DATASET below:

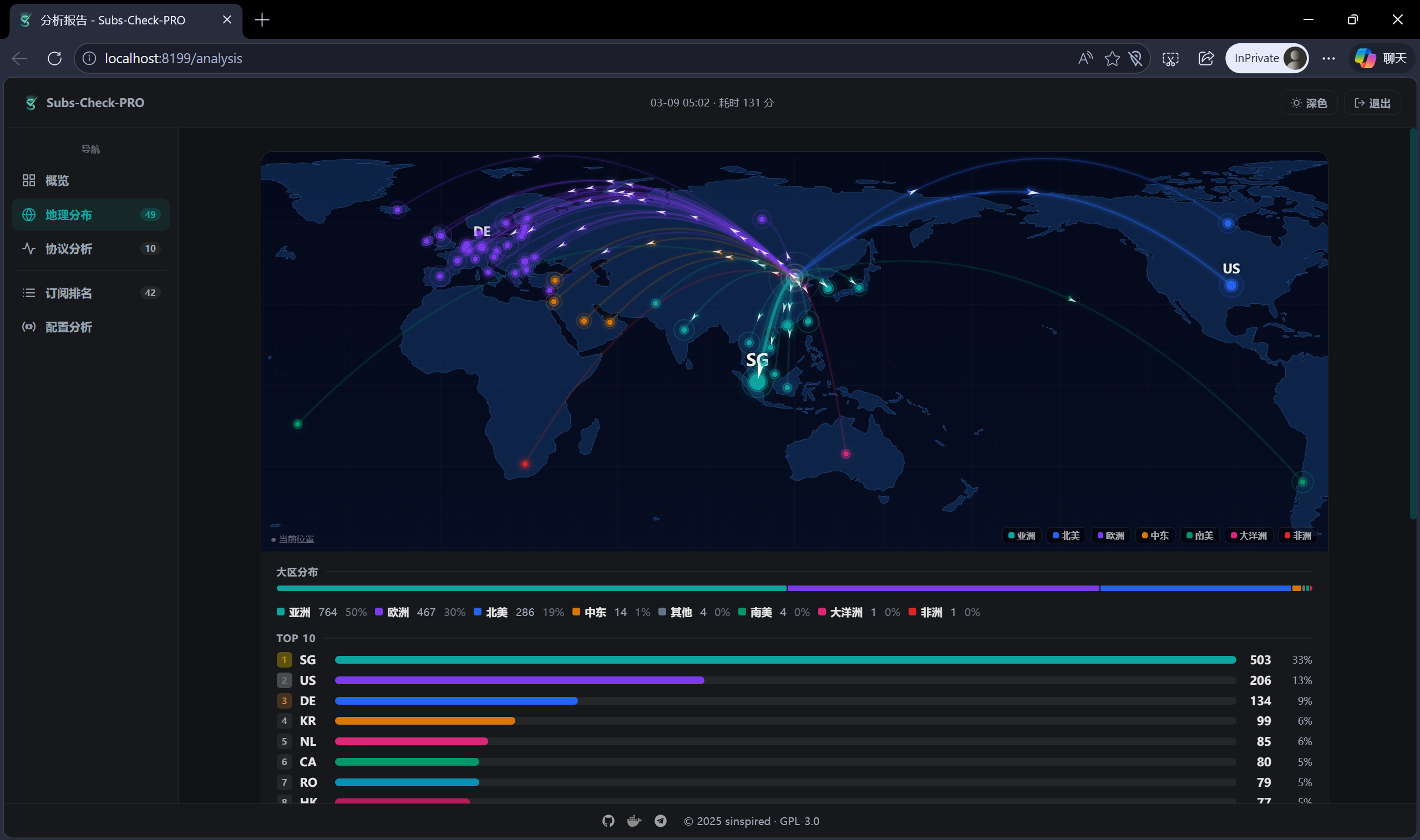Open the Copilot 聊天 button
The width and height of the screenshot is (1420, 840).
[1382, 58]
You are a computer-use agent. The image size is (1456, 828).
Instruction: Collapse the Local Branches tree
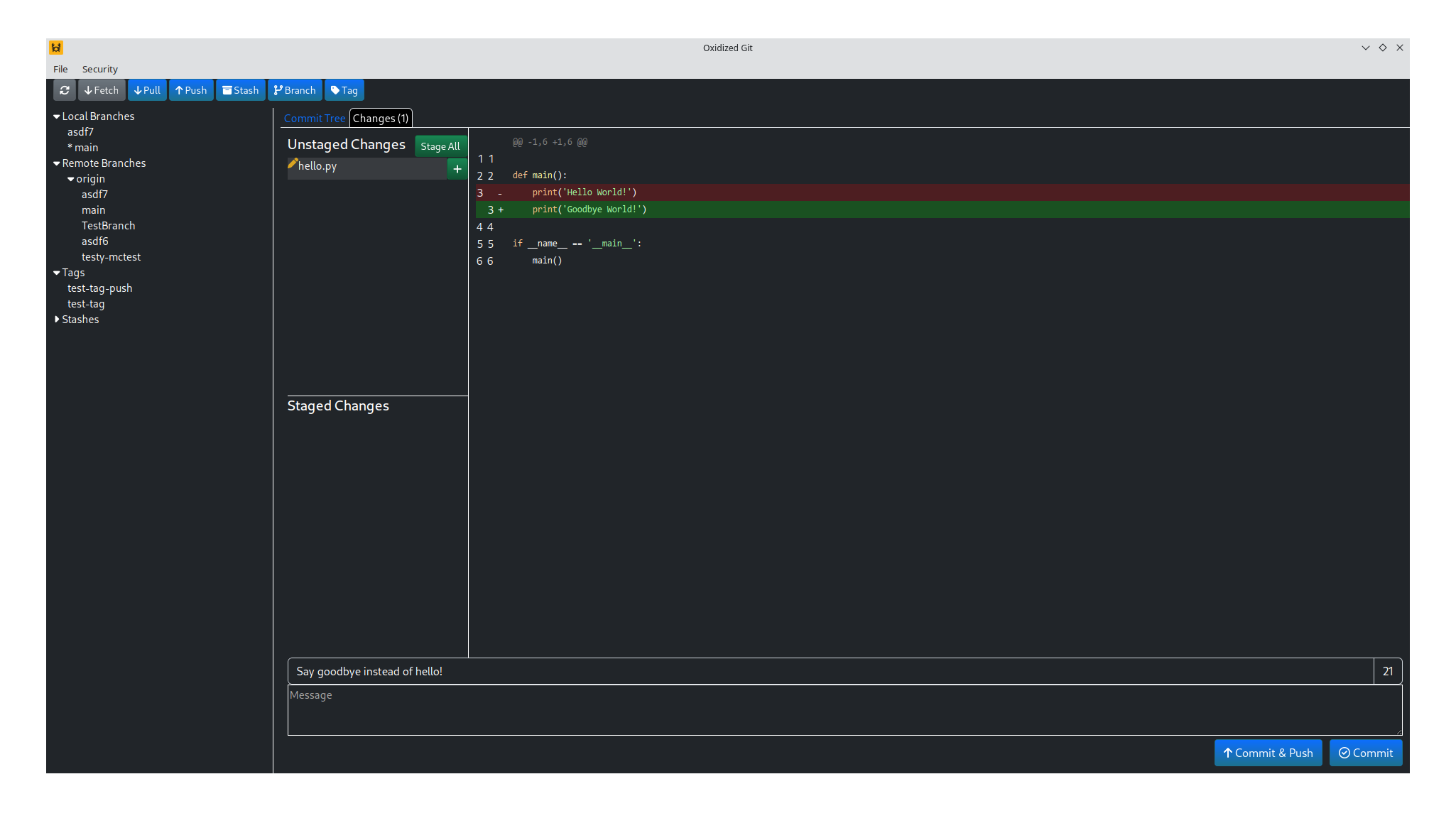(57, 116)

End of DATASET.

--- PROBLEM TO SOLVE ---
Nothing but the lines from the one containing "You are a computer-use" through the last line of the records above should appear, each repeated exactly, with no pictures.

--- EXERCISE RESULT ---
You are a computer-use agent. The image size is (1456, 828).
Instruction: Collapse the Local Branches tree
(57, 116)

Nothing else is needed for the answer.